TASK PROMPT.
Copy the stretch from the line containing "The image size" through the end of the items, with "Identify" replaced by "Find" and nothing else changed. Leave the pictures out of your copy.

Screen-element location records:
###
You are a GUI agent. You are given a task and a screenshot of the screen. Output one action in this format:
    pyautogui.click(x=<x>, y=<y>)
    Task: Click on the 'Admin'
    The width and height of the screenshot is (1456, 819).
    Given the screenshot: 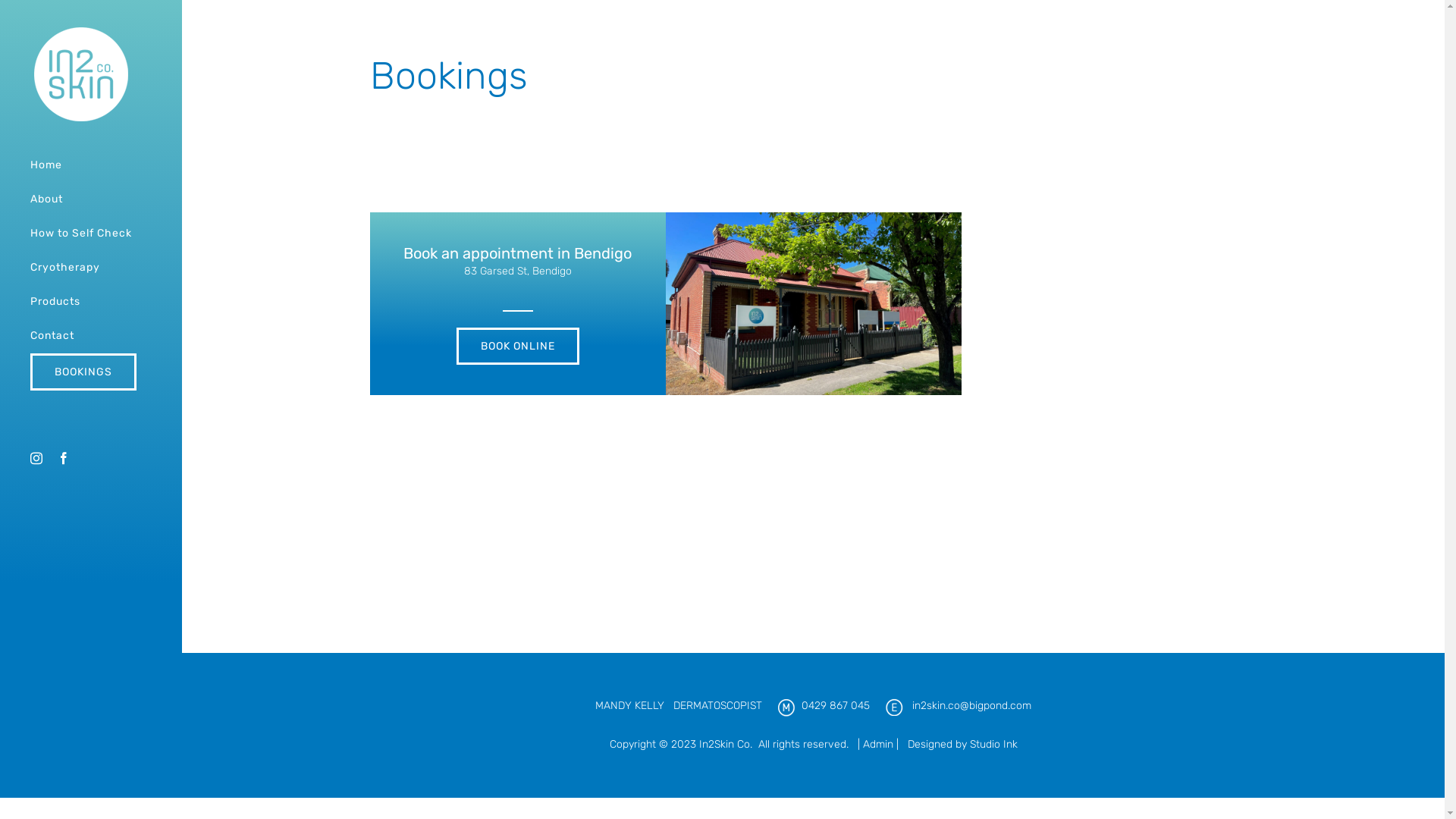 What is the action you would take?
    pyautogui.click(x=877, y=743)
    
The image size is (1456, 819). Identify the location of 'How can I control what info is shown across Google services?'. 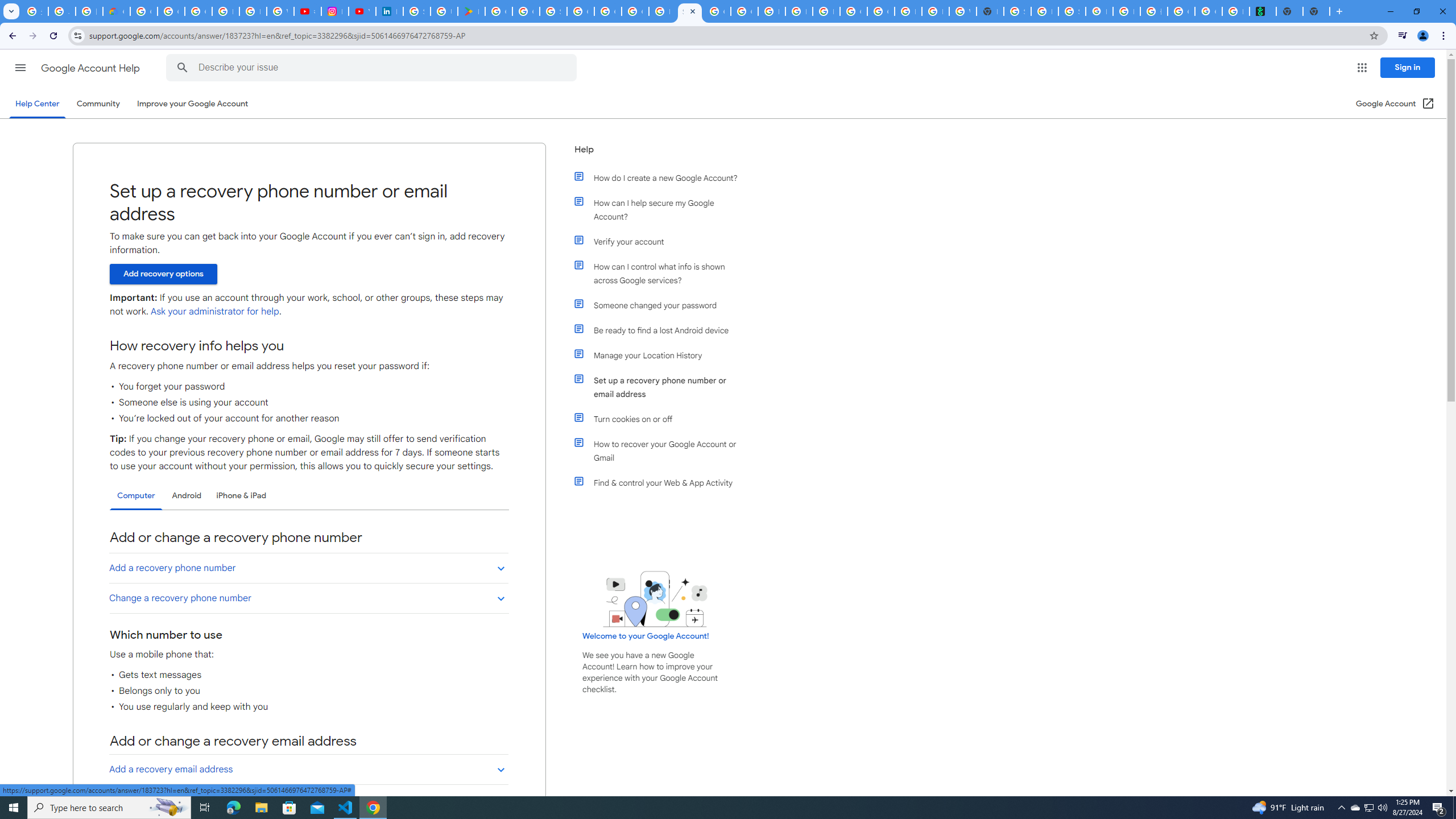
(661, 272).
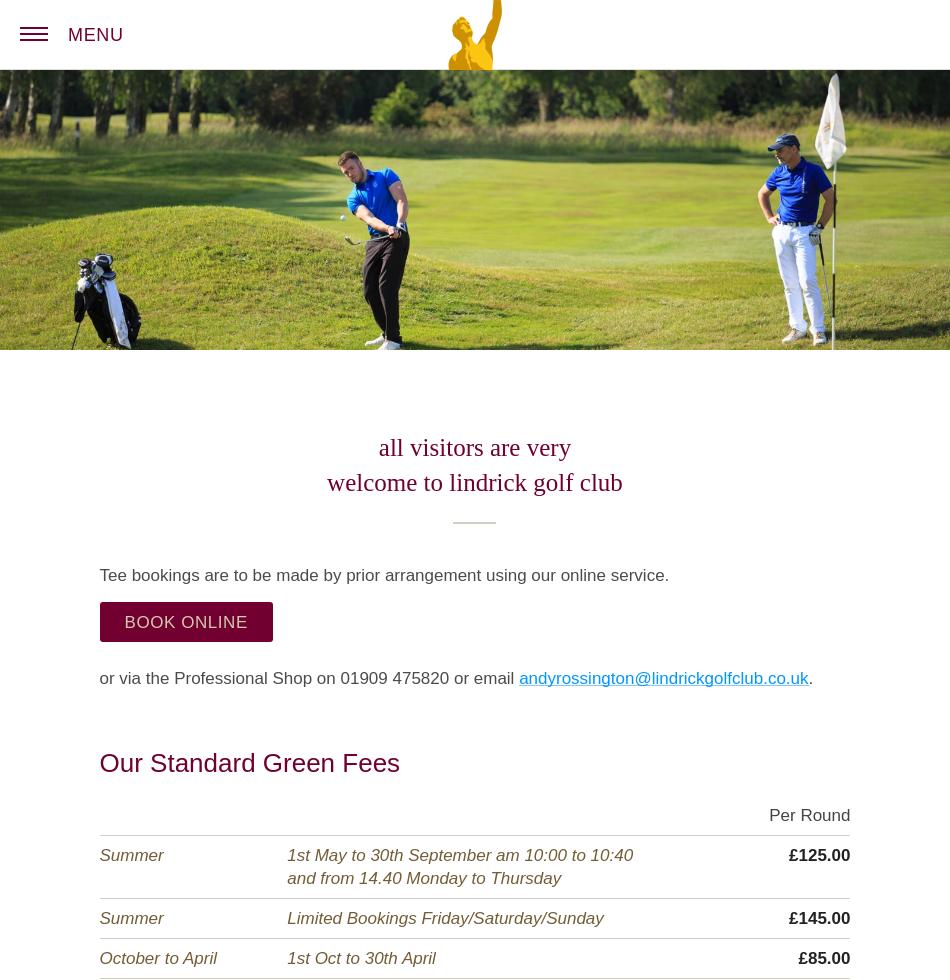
###
TASK ANSWER.
The image size is (1456, 819). Find the location of 'How can I control what info is shown across Google services?'. 
(661, 272).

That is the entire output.